Jeffrey gave orders and Meltzer made
Challenger
level off. COB’s fingers danced on his console, restoring neutral buoyancy and trim.
Challenger
was free, a working warship again—and a powerful enemy was rushing to deliver more killing blows. Jeffrey had to engage his opponent as soon as possible, but Shakir Island still sat between them.
“Fire Control, tubes one through seven, target remains Snow Tiger. Program dogleg course past intervening terrain. Launch on generated bearings, at ten-second intervals,
shoot.”
Generated bearings meant the weapon-system computer’s best estimate of an updated firing solution, projecting ahead in time from the last stream of data the
Bunga Azul
’s antennas could feed. Bell and Torelli did as ordered; it took a full minute from shooting the first fish until the last weapon was launched.
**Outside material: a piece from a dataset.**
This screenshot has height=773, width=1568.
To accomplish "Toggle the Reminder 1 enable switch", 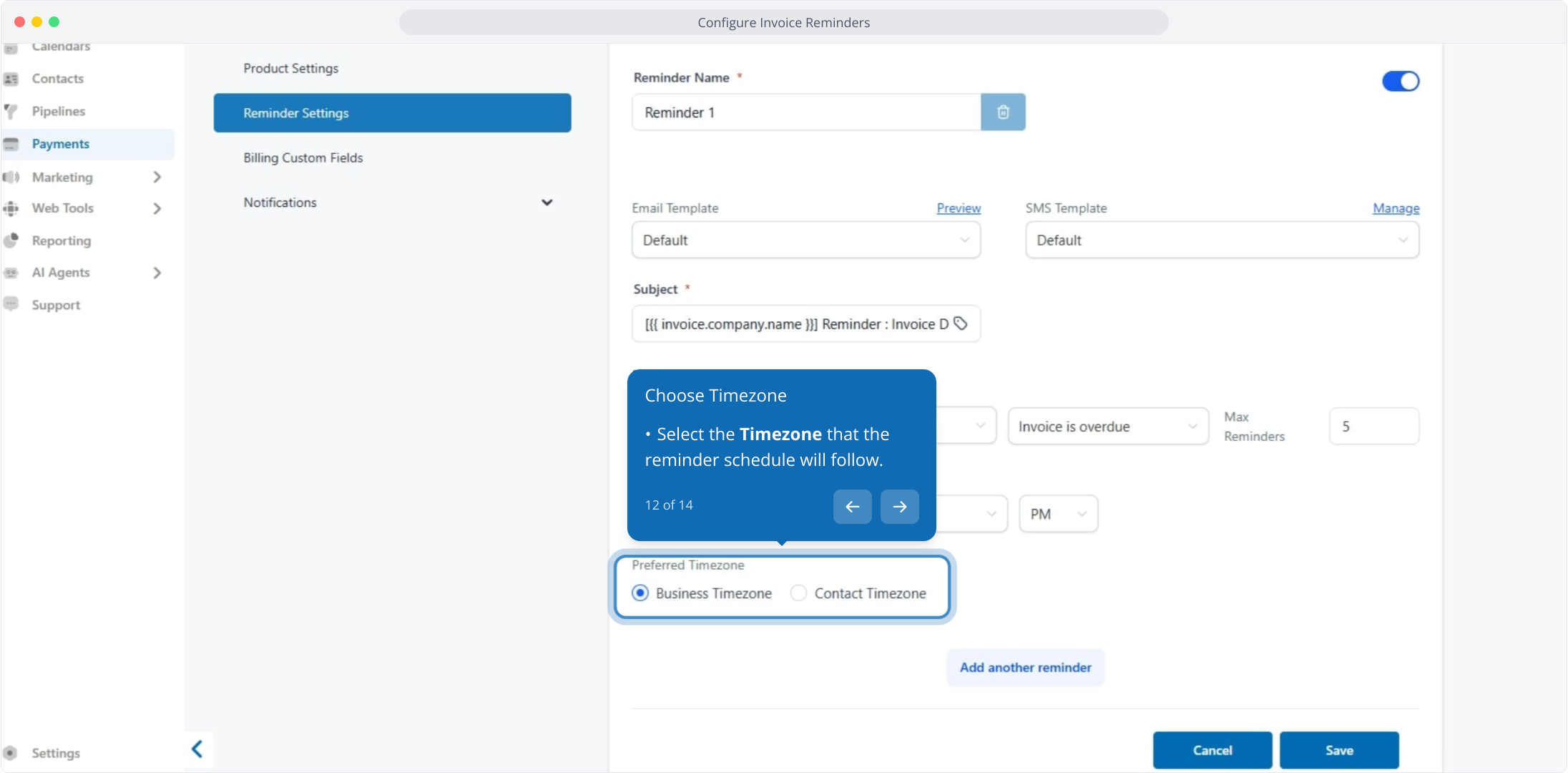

“All tubes fired electrically!” Torelli said. “Good wires!”
“All units running normally,” Milgrom confirmed.
“Helm, put us behind the
Bunga Azul,
follow her down, be careful of our weapon wires.” Meltzer acknowledged. This would be a very tricky maneuver. Jeffrey had seven wide-body Mark 88 torpedoes dashing through the sea. Their attack speed was seventy knots, and their crush depth was the same as
Challenger
’s—fifteen thousand feet. Jeffrey had fired at a target he couldn’t detect, even on active sonar, because of where he and the Snow Tiger were, the island’s underwater mass in the way.
Given
Challenger
’s torpedo-tube design, if he reloaded, the control wires to the weapons already fired would be cut.
They’ll have to search and home on their own. I need to saturate the Snow Tiger’s defenses, to exploit the element of surprise.
The
Bunga Azul
hit the bottom with a loud thud, and a final screech of tortured metal.
“Fire Control,” Jeffrey ordered, “program all units to go to autonomous active search as soon as past Shakir Island.” The gravimeter showed that the seafloor a few miles ahead was wide open, and the slope down to past three thousand feet was smooth. Outside the Shadwan Channel, beyond the mouth of the Jubal Strait, there was nowhere for the Snow Tiger to hide. Bell and then Torelli acknowledged Jeffrey’s order.
“Fire Control,” Jeffrey snapped, “launch the off-board probe in fiber-optic tether mode. Send it around and past the
Bunga Azul
’s hulk on a course due east at its maximum speed.” Twenty knots for short sprints on its batteries. “Reload tubes one through seven, high-explosive Mark Eighty-eights,
smartly.”
A rapid second salvo was everything now.